What is needed is an exact transcription of every record below.

_ _ _ _ _ _ _

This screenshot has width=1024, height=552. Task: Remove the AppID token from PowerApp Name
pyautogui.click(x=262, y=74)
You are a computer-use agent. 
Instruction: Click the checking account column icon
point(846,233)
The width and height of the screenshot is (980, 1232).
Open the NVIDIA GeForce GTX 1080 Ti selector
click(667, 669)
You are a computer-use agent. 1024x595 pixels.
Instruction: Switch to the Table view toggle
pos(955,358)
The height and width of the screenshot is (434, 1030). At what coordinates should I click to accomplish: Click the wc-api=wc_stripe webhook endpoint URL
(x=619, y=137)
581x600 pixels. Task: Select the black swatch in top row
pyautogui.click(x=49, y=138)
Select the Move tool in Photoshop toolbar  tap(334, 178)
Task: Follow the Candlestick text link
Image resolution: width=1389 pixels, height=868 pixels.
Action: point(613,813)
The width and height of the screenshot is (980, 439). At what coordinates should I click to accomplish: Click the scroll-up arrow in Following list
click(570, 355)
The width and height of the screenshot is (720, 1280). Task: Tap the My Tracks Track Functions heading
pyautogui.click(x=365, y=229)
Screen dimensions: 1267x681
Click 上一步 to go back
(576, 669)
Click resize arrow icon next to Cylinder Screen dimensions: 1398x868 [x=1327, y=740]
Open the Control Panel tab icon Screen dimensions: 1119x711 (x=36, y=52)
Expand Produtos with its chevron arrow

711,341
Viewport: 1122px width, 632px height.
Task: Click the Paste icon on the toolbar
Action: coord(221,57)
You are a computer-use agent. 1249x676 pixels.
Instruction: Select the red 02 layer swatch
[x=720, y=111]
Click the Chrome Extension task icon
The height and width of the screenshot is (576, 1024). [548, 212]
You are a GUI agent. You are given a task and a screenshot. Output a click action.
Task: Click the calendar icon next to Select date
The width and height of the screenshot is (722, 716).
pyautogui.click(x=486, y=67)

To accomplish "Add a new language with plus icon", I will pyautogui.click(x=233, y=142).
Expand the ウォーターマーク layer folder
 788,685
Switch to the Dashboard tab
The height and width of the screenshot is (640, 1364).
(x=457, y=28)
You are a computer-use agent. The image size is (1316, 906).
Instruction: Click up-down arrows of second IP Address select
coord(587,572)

_ _ _ _ _ _ _

(REPLY TO THE EXERCISE):
This screenshot has width=1024, height=552. Task: Remove the AppID token from PowerApp Name
pyautogui.click(x=262, y=74)
You are a computer-use agent. 
Instruction: Click the checking account column icon
point(846,233)
The width and height of the screenshot is (980, 1232).
Open the NVIDIA GeForce GTX 1080 Ti selector
click(667, 669)
You are a computer-use agent. 1024x595 pixels.
Instruction: Switch to the Table view toggle
pos(955,358)
The height and width of the screenshot is (434, 1030). At what coordinates should I click to accomplish: Click the wc-api=wc_stripe webhook endpoint URL
(x=619, y=137)
581x600 pixels. Task: Select the black swatch in top row
pyautogui.click(x=49, y=138)
Select the Move tool in Photoshop toolbar  tap(334, 178)
Task: Follow the Candlestick text link
Image resolution: width=1389 pixels, height=868 pixels.
Action: point(613,813)
The width and height of the screenshot is (980, 439). At what coordinates should I click to accomplish: Click the scroll-up arrow in Following list
click(570, 355)
The width and height of the screenshot is (720, 1280). Task: Tap the My Tracks Track Functions heading
pyautogui.click(x=365, y=229)
Screen dimensions: 1267x681
Click 上一步 to go back
(576, 669)
Click resize arrow icon next to Cylinder Screen dimensions: 1398x868 [x=1327, y=740]
Open the Control Panel tab icon Screen dimensions: 1119x711 (x=36, y=52)
Expand Produtos with its chevron arrow

711,341
Viewport: 1122px width, 632px height.
Task: Click the Paste icon on the toolbar
Action: coord(221,57)
You are a computer-use agent. 1249x676 pixels.
Instruction: Select the red 02 layer swatch
[x=720, y=111]
Click the Chrome Extension task icon
The height and width of the screenshot is (576, 1024). [548, 212]
You are a GUI agent. You are given a task and a screenshot. Output a click action.
Task: Click the calendar icon next to Select date
The width and height of the screenshot is (722, 716).
pyautogui.click(x=486, y=67)

To accomplish "Add a new language with plus icon", I will pyautogui.click(x=233, y=142).
Expand the ウォーターマーク layer folder
 788,685
Switch to the Dashboard tab
The height and width of the screenshot is (640, 1364).
(x=457, y=28)
You are a computer-use agent. The image size is (1316, 906).
Instruction: Click up-down arrows of second IP Address select
coord(587,572)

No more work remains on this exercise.